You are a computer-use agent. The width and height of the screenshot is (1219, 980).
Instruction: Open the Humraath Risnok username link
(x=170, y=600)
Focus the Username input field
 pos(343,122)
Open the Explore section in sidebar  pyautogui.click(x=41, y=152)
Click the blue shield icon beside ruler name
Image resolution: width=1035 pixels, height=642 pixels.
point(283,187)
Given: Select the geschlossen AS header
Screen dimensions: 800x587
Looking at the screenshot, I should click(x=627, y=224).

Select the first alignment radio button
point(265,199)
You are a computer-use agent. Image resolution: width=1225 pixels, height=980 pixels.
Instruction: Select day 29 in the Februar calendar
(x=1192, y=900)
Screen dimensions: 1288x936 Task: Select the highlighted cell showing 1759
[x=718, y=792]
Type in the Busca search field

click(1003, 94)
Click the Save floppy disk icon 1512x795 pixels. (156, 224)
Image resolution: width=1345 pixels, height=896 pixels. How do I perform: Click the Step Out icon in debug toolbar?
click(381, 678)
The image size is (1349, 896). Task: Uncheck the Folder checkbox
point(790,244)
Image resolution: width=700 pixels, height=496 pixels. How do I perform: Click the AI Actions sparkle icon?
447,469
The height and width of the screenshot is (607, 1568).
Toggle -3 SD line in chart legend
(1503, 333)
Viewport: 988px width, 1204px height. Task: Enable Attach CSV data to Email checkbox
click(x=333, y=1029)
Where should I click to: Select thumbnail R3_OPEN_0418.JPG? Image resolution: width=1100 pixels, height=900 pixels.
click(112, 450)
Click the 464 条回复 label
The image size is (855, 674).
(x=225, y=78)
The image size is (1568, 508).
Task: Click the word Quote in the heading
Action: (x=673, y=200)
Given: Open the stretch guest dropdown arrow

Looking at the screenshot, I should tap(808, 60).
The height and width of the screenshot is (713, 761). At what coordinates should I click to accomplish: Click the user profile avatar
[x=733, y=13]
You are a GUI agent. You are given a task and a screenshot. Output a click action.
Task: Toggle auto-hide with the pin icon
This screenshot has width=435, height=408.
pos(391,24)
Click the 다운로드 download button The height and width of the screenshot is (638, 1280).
§
**WHAT YOU SHOULD DO**.
Please write out, exactly as they appear above, only the lines in the stretch from the line with "Given: Select the geschlossen AS header" through the line with "You are a computer-use agent. Image".

**TASK RESPONSE**.
Given: Select the geschlossen AS header
Screen dimensions: 800x587
Looking at the screenshot, I should click(x=627, y=224).

Select the first alignment radio button
point(265,199)
You are a computer-use agent. Image resolution: width=1225 pixels, height=980 pixels.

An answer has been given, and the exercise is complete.